Canada’s main stock index finished higher Wednesday, while U.S. markets were mixed as interest rates came into focus amid a pair of decisions from the Bank of Canada and the U.S. Federal Reserve.
The Bank of Canada held its benchmark interest rate steady while forecasting a gradual economic recovery from the U.S. tariff shock.
The policy rate remains at 2.25% after the central bank’s first decision of the year. Economists had widely expected the hold.
Meanwhile, the U.S. Federal Reserve pushed the pause button on its interest rate cuts Wednesday, leaving its key rate unchanged at about 3.6% after lowering it three times last year. The central bank said in a statement that there are signs the job market has stabilized while it also said growth was “solid,” an upgrade from last month’s characterization as “modest.”
“Lower interest rates are really important to both of us, south and north of the border,” said Jillian Bryan, senior investment adviser and senior portfolio manager at TD Wealth.
Lower rates could be of particular interest to Canadian homeowners, she said.
“A lot of people that renewed (their mortgage) five years ago are coming for renewal in Canada this year,” she said.
Commodity prices helped Canada’s main stock index on Wednesday.
The S&P/TSX composite index was up 79.67 points at 33,176.07.
The March silver contract was up US$7.58 at US$113.53 an ounce, while the April gold contract was up US$219.60 at US$5,340.20 an ounce.
“Some of the silver stocks are taking a little bit of a pause, but silver is actually up today as is gold. Commodities from a technical perspective obviously have been a huge sector for Canada,” she said.
In New York, the Dow Jones industrial average was up 12.19 points at 49,015.60. The S&P 500 index was down 0.57 points at 6,978.03, while the Nasdaq composite was up 40.35 points at 23,857.45.
The U.S. stock and bond markets each remained at a virtual standstill, while the U.S. dollar stabilized following its sharp recent slide.

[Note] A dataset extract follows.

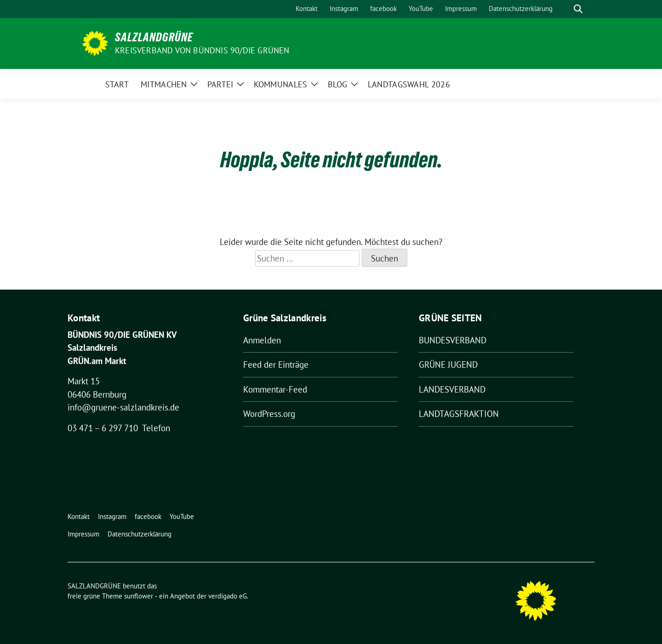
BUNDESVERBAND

Seagate Technology jumped 19.1% for the biggest gain in the S&P 500 after the seller of hard drives and other data-storage products reported a bigger profit for the latest quarter than analysts expected. CEO Dave Mosley cited demand driven by artificial intelligence applications, among other things.
“The story behind that is if you’re going to have AI, you need memory. So these memory stocks have really ripped,” Bryan said.
Nvidia, the stock that’s become the poster child of the AI boom, climbed 1.6% and was the strongest single force lifting the S&P 500. It also benefited from an encouraging report from ASML, whose machinery helps make chips.
The Canadian dollar traded for 73.69 cents US compared with 73.42 cents US on Tuesday.
The March crude oil contract was up 82 cents US at US$63.21 per barrel.